PROBLEM DETAILS ▸ The job is to find each line in the entries holding the string "page" and copy that line.

DATA ▸
+-------+
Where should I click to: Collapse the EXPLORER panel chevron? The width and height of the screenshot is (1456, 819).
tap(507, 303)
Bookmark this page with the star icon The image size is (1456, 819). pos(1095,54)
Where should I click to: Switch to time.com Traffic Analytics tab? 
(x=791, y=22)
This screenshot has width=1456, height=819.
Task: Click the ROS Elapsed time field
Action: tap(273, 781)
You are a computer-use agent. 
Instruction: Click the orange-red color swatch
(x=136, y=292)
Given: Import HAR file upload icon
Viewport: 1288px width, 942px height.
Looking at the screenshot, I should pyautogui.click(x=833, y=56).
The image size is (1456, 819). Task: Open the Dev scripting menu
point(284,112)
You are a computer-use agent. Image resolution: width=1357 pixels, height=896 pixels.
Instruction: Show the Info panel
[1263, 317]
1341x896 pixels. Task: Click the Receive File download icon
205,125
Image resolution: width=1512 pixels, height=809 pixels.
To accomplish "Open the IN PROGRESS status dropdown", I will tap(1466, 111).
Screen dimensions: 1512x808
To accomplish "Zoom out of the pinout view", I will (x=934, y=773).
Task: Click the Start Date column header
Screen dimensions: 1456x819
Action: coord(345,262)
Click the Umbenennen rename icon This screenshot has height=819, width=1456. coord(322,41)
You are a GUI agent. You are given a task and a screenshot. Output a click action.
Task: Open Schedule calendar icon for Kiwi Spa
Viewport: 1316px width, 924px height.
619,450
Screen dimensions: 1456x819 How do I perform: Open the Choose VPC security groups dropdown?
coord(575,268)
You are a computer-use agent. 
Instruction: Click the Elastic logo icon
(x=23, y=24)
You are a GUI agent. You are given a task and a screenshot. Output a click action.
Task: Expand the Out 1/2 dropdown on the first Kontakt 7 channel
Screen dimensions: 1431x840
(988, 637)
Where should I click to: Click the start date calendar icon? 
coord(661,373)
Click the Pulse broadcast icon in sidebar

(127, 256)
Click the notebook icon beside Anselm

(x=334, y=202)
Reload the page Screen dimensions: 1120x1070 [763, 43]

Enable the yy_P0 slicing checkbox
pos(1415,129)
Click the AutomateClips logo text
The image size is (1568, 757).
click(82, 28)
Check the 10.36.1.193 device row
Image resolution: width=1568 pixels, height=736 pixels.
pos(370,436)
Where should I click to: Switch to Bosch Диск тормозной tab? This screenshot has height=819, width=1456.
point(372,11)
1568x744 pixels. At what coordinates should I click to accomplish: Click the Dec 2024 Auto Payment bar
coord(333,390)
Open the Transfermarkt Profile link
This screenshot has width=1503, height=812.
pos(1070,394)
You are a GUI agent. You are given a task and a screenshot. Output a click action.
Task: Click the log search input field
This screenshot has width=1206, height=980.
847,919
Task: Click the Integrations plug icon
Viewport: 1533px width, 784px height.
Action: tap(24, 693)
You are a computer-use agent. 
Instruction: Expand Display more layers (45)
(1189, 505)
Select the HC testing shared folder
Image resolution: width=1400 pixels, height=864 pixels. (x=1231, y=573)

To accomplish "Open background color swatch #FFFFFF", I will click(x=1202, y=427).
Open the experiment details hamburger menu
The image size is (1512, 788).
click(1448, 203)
+-------+
SOLUTION FOR THIS PROBLEM ▸
Bookmark this page with the star icon The image size is (1456, 819). pos(1095,54)
Reload the page Screen dimensions: 1120x1070 [763, 43]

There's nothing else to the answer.